What Washington is not doing is working on a comprehensive political settlement to the Kurdish issue — with a peace plan between Turkey and Kurds as its centrepiece. This is based on the wrong assumption that there exists a Chinese wall between Turkey’s own Kurdish issue and the one in Syria, and that it is possible to juggle Turkey’s concerns with Kurdish aspirations simply by smooth-talking both sides. In reality, the Kurdish conflict has been there since the collapse of the Ottoman Empire at the end of the First World War and has now come to a boiling point. The conflict runs across Syria and Turkey with the same actors on both sides (yes, the Syrian Kurds are ideologically and politically affiliated with Turkey’s own insurgents, the Kurdistan Workers’ Party — or PKK) and, if unaddressed, will ruin any US efforts to stabilise northern Syria.

The Kurdish conflict is also at the heart of the strain on Turkish democracy. Much of the government pressure on Turkey’s academics, journalists and civil society has to do with Turkish President Recep Tayyip Erogan’s recent reincarnation as a Turkish nationalist with an iron fist pursuing hardline policies on Kurds. Under both the Obama and Trump administrations, US governments hoped that turning a blind eye to Turkey’s democratic decline and heavy-handed treatment of its Kurds would give Pentagon a free hand to work with Syrian Kurds.

That was wrong. The real price tag on arming Syrian Kurds ended up being the destruction of Turkey’s democracy. What a raw deal to attempt to stabilise a war-torn region at the cost of destabilising a Nato partner!

Normalisation with Kurds

But, people often ask me, isn’t it a little Pollyanna-ish to ask mercurial Erdogan to return to democracy — and hence the peace process with Turkey’s Kurds? Not really. Erdogan is a pragmatist who at the moment has a dire need to consolidate his dwindling support base before next year’s presidential elections. After that, he could be amenable to a new round of talks — the “meetings” Trump talked about. Also, for a good part of the past decade, Erdogan’s government saw Kurds in its neighbourhood as an asset to expand regional influence — instead of a liability for its territorial integrity. Turkey was engaged in talks with the PKK and hosted Syrian Kurdish leaders in Ankara on many occasions. That only ended in mid-2015.

Kurds make up almost a fifth of Turkey’s population, and almost everyone here understands that at the end of the day, to secure Turkey’s long-term territorial integrity there has to be some type of normalisation with Kurds — rather than fighting them across Iraq, Syria and Turkey forever. Ankara’s current game plan seems to be shrinking the territory for Syrian Kurds before a final political solution there.
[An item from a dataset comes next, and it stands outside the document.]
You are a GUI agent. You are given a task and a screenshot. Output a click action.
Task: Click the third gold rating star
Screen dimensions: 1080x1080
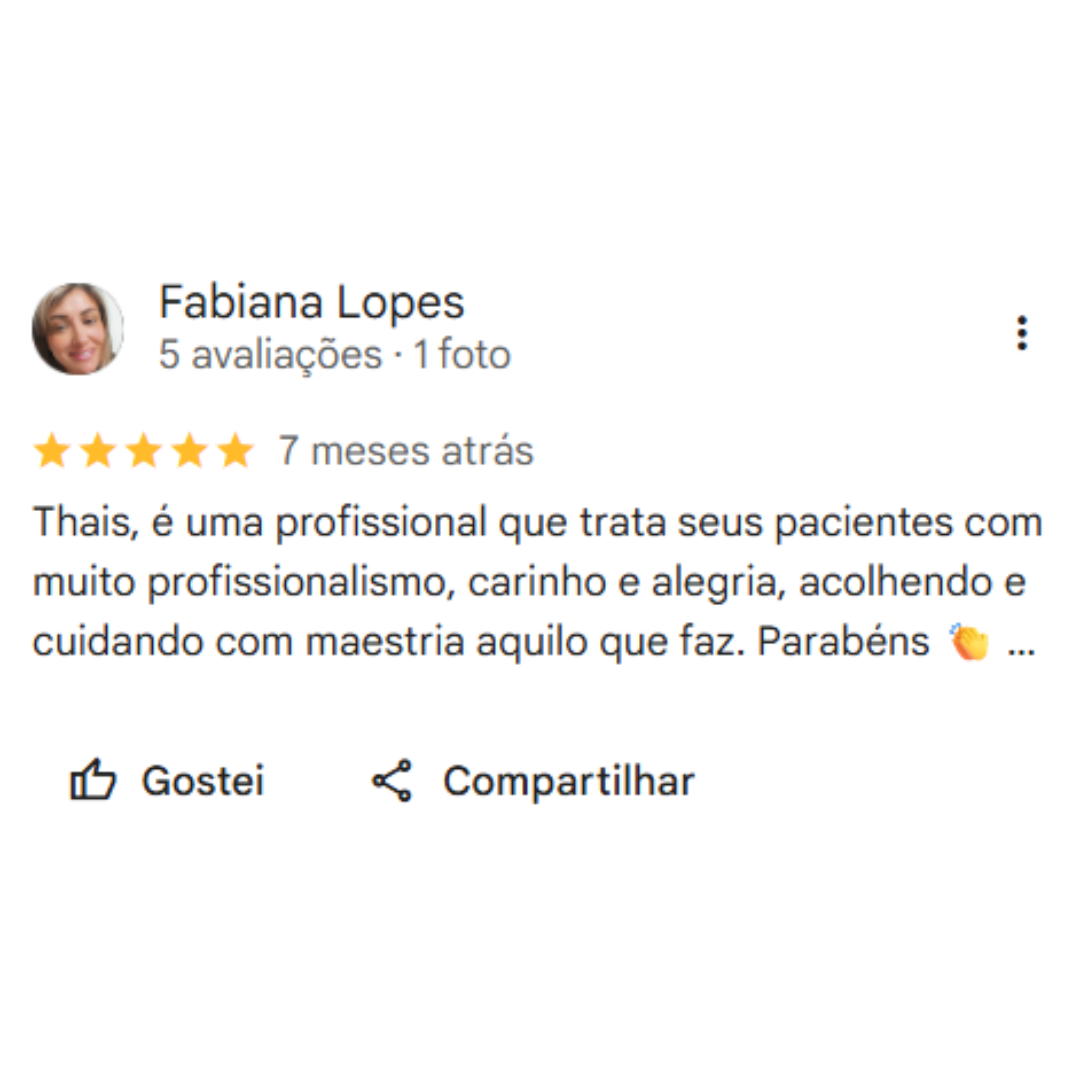point(144,450)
Here is what to do. Washington must also urge Turkish forces to avoid civilian casualties and not to enter the densely populated city centre of Afrin — to prevent urban fighting that could inflame communal tensions between Turks and Kurds inside Turkey.

It is equally important to push the PKK to declare a ceasefire inside Turkey. That would ease off of the repressive rationale for continuing with a state of emergency — or embarking on cross-border operations.

Since Trump has a good personal rapport with Erdogan, he can then use his famous deal-making powers to urge his Turkish counterpart to return to peace talks with Kurds after the 2019 elections. To do so, Turks will almost certainly need assurances that Syrian Kurds will not seek independence or continue to run non-Kurdish towns such as Raqqa or Manbij. That can be addressed by providing inclusive local representation and a certain level of decentralisation in Syria’s north. Coupled with that, Ankara must start a peace process at home, with its own Kurds and their representatives.

The alternative to all of this is prolonged and transnational struggle between Turks and Kurds — further pushing Turkey into the abyss of a retro national-security state and Syria into a new level of destruction.

And who wants that?

— Washington Post

Asli Aydintasbas is a columnist and senior fellow at the European Council on Foreign Relations.